++++ AVAILABLE RECORDS

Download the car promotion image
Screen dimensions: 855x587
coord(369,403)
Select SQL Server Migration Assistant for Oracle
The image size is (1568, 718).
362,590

++++++++

* **WHAT TO WORK ON**
Retype the lines from the one containing "Select SQL Server" through the last line of the records, including both.

* **RESULT BELOW**
Select SQL Server Migration Assistant for Oracle
The image size is (1568, 718).
362,590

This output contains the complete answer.